Dann kam DER TAG: unsere Damensitzung an Karnevalssamstag. Viel Zuspruch und Unterstützung erfuhren wir Neuen von unserer Präsidentin Bitti Mohn und den Damenkomiteeschwestern. Zum Glück war die Generalprobe noch holprig, so dass bei der Sitzung das meiste glatt lief. Auf der Bühne hatten wir die Möglichkeit mal Charaktere zu sein, die wir im Alltag verpassen: wer will nicht mal poetisch wie Goethe oder attraktiv wie Edith Piaf sein? Auch der Kampf ums freie Klo im Westerwaldstern gehörte bis dato noch nicht zu meinen Lebenserfahrungen. Und unser tolles Publikum machte wunderbar mit!

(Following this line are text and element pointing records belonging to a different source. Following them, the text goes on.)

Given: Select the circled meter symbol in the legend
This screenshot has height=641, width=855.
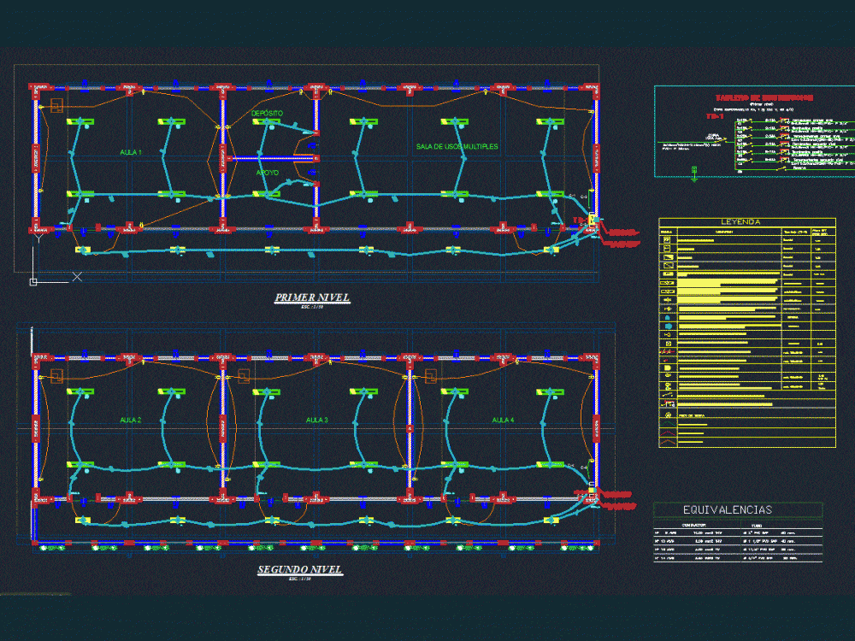Looking at the screenshot, I should (x=667, y=343).
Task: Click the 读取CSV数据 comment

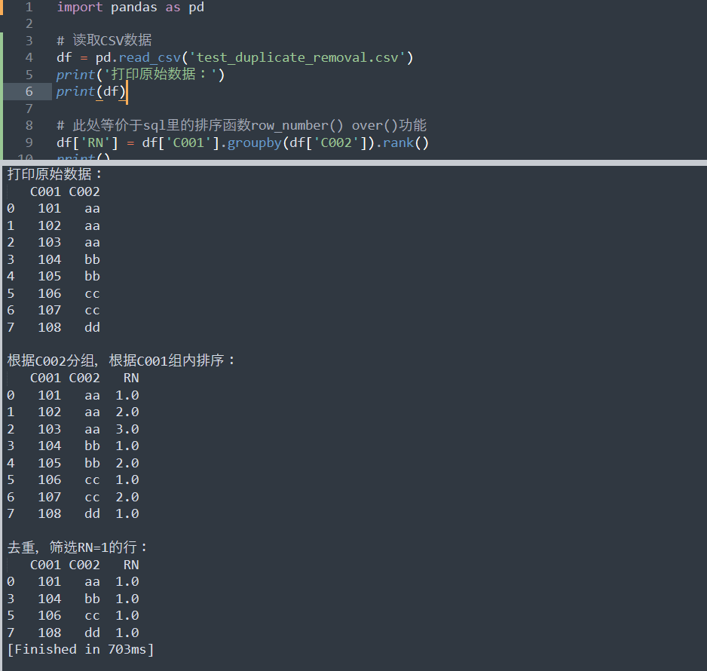Action: pos(102,40)
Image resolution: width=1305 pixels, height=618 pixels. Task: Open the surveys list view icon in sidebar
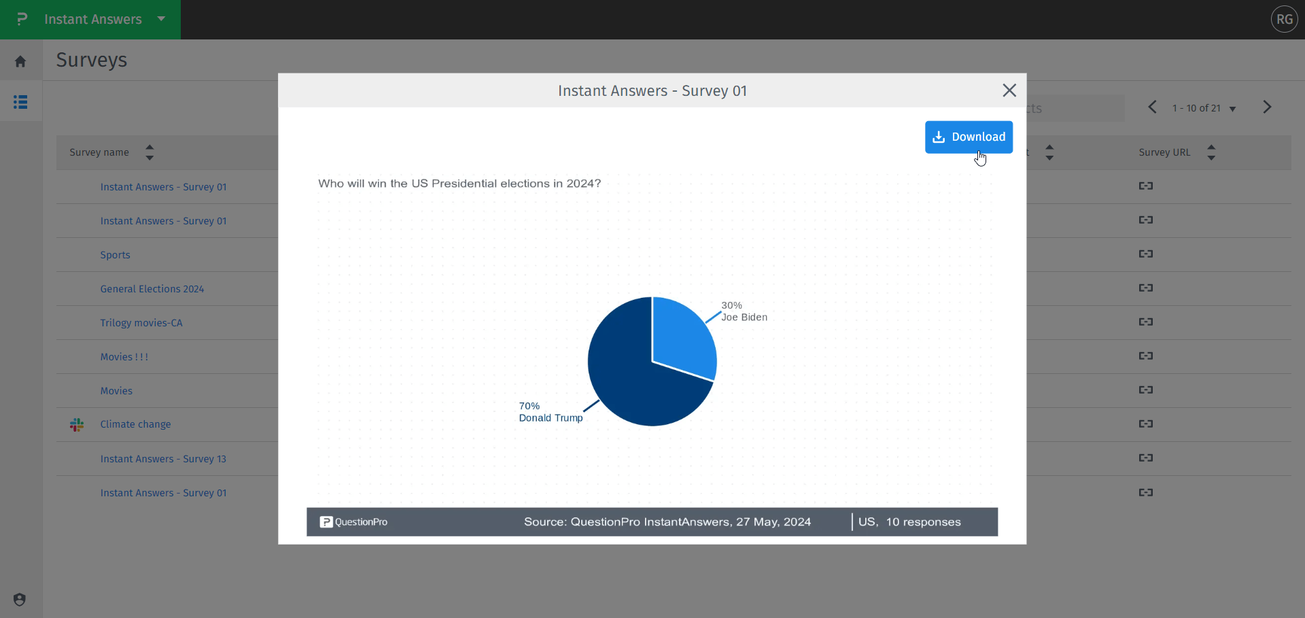pyautogui.click(x=20, y=102)
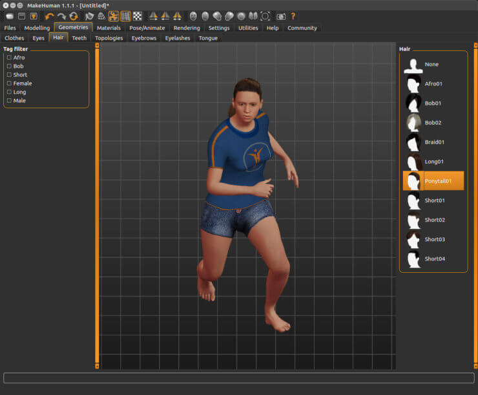Select the Bob02 hairstyle
Viewport: 478px width, 395px height.
(433, 123)
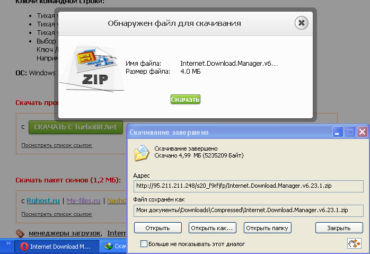The image size is (370, 254).
Task: Click the СКАЧАТЬ С TurboBit.Net button
Action: (75, 127)

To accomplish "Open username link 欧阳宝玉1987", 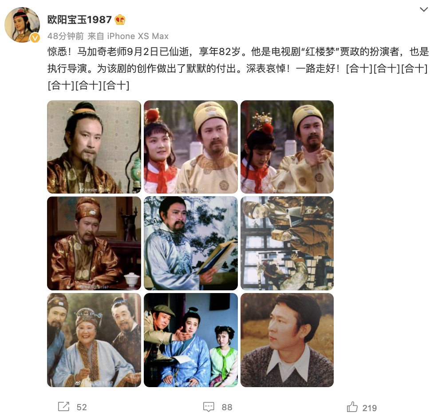I will tap(79, 20).
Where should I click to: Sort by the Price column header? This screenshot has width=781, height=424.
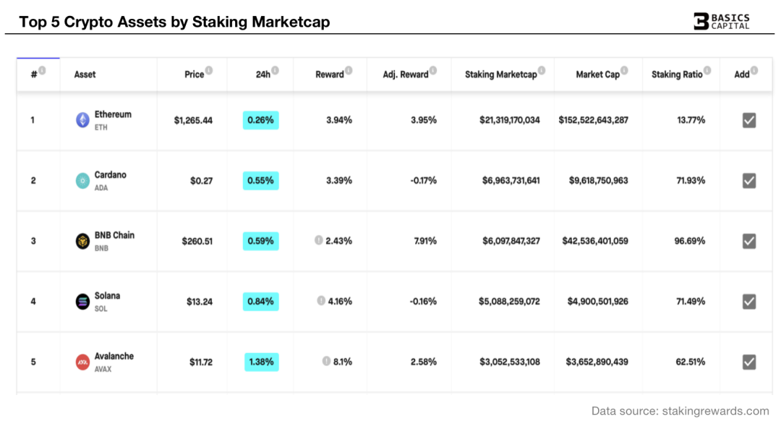tap(194, 75)
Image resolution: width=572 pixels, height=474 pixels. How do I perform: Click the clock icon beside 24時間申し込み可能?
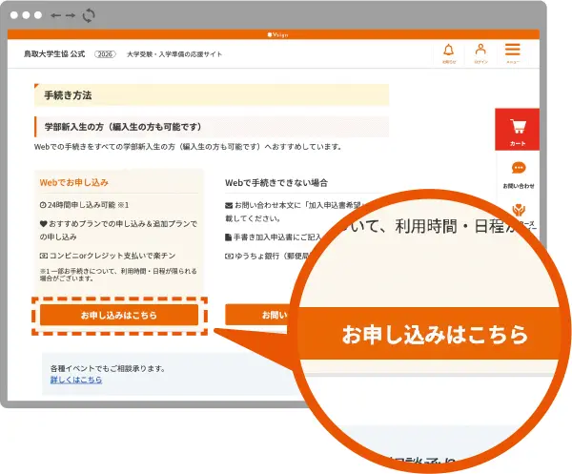click(x=42, y=205)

Falsch gedacht, wer meint, im Damenkomitee sind die Frauen nur in der Session aktiv: so war der Komiteeausflug 2019 die Fahrt nach Mirecourt anlässlich des 50jährigen Bestehens der Städtepartnerschaft Mirecourt-Beuel. Drei große Busse mit dem Partnerschaftskomitee, mit Mitarbeitern der Bezirksvertretung, dem Bezirksbürgermeister und anderen Beueler Vereinen machten sich vom 21.-23.Juni 2019 auf in die Vogesen. Der Karneval verbindet auch beide Städte: nicht nur, dass zu Karneval eine Delegation aus Mirecourt in Beuel mitfeiert, sondern auch 1968 und 1994 kam die Wäscherprinzessin Lucy I. aus Mirecourt. Die Freunde aus Mirecourt hatten für uns ein buntes Programm mit verschiedenen Besichtigungen und Wanderungen auf die Beine gestellt. Highlight war der bunte Abend am Samstag mit einem vielfältigen Bühnenprogramm aus Mirecourt und Beuel. Auch wir gaben unsere „Frankreich, Frankreich“ Nummer mit Napoleon, jecken Franzosen und Rheinländern zum Besten und steckten Lucy I. in die Hauptrolle, was sie mir Bravour meisterte. 
Dass der Beginn der Partnerschaft eine mutige Kontaktaufnahme des Mirecourter Pastors an seinen Kollegen in Schwarzrheindorf nach dem zweiten Weltkrieg war, betonte der deutsch-französische Gottesdienst am Sonntag. Frieden und Freiheit machen solch eine Städtepartnerschaft erst möglich.

So können wir „Neuen“ auf ein aufregendes und sehr bewegtes erstes Jahr im Damenkomitee zurückblicken. Ich freue mich auf weitere Jahre mit „de jecke Wiever vom Damenkomitee der kfd St. Josef“ und wünsche mir, dass der Beueler Karneval in Toleranz der jecken Vielfalt die Menschen verbindet und ein Gemeinschaftsgefühl für unser Beuel unterstützt, denn „mir sin all de Jecke vom Beuel am Rhing“.